Depending on both your personal inclinations and skill sets, finding a cool older bike that’s been abandoned can be bittersweet. On the one hand, you’re more likely to get a good deal on it because someone clearly hasn’t cared for it in years. On the other, if you’re an enthusiast, you hate to see any vehicle you have affection for in such a state.
Still, if you’re like YouTuber Stone Automotive, you’ll set your mind to the task at hand and try to tackle the issues systematically. In this video, he’s gotten his hands on a 2002 Aprilia RSV Mille. As the story goes, it’s been sitting outside in a back garden somewhere in England since at least 2016.

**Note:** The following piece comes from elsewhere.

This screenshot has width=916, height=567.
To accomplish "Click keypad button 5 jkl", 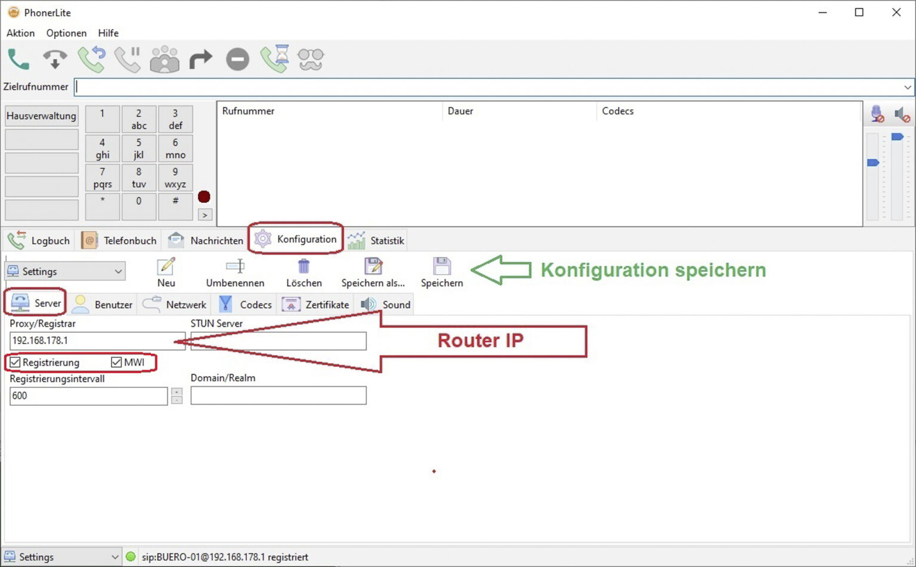I will coord(139,148).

While the paint looks less awful than you might expect with that kind of background, there’s plenty of life in the RSV yet—and that’s before SA tries to start it. As the camera starts to get a closeup overview, there are plenty of spiderwebs, dirt, and leaf detritus. Uniquely, there even appears to be some moss growing in a crevice on the bike. (I’d almost be tempted to see about getting a Petri vanity plate if it was me, but it isn’t.)
Once he’s gotten it home and given it a clean outside, it’s time to see if the RSV will start. Since the battery has been sitting in the bike for at least eight years, he grabs one out of his GSX-R 650 just to see if he can get it to fire up. It doesn’t work, but it’s clear that the bike wants to start—and it seems likely to be a fueling issue.

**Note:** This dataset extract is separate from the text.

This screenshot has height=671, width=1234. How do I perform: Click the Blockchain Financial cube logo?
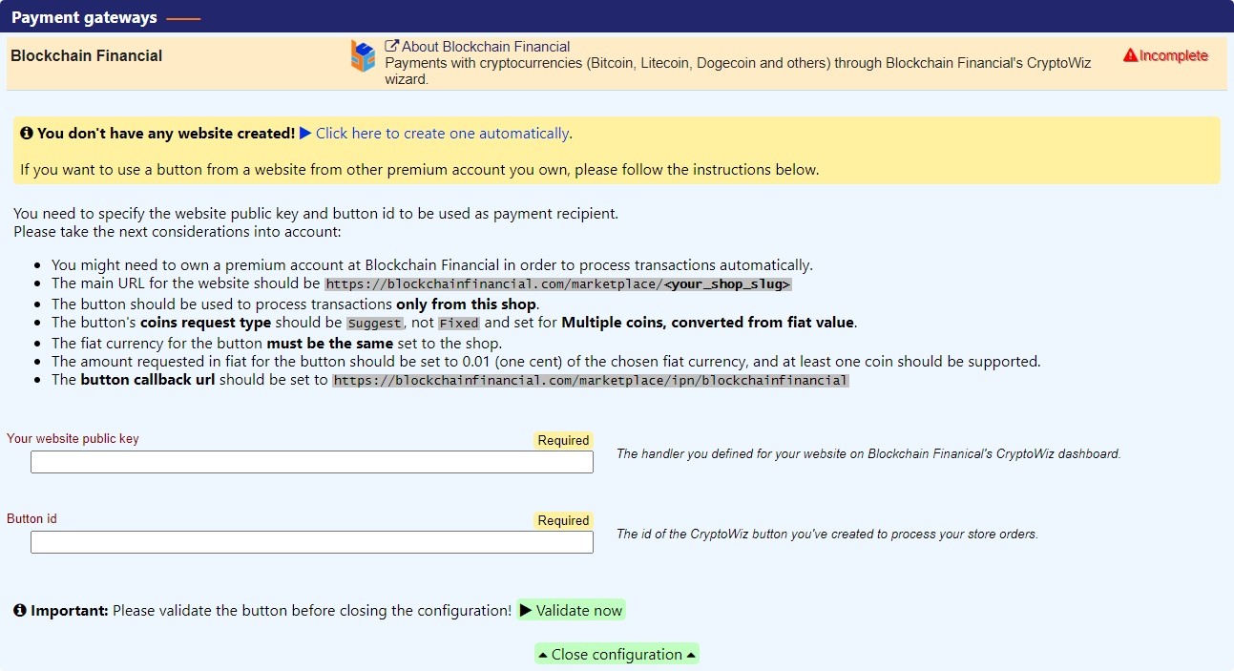click(363, 56)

The bike seems to have been stored with fuel in the tank, so it’s not a huge surprise that it’s having fueling problems. Fuel can go off in any number of ways if it sits unused for long enough, and eight years is a long time. The RSV is fuel injected, but just because it isn’t carbureted doesn’t mean that the injectors can’t be clogged.
As it turns out, the fuel hasn’t gone gelly, but it has started to separate and apparently smells just as awful as you’d expect. The injection system involves gaskets, so SA is trying his best to not have to take the injectors apart, because then he’s clearly going to have to obtain replacement gaskets in order to reassemble it once he’s cleaned them out.
He tries running new fuel through the system once he’s drained as much of the old stuff out as he can, but that still doesn’t get it to fire up. A carefully controlled blast of carburetor cleaner gets it to briefly fire, so it seems likely that the injectors are clogged.
By the end of the video, he’s made the decision to take the injectors apart and get his hands on some custom gaskets, because the only way to get the appropriate OEM ones now is by buying an eye-wateringly expensive gasket kit, since they aren’t sold by themselves in 2023. Ah, the joys of vintage bikes.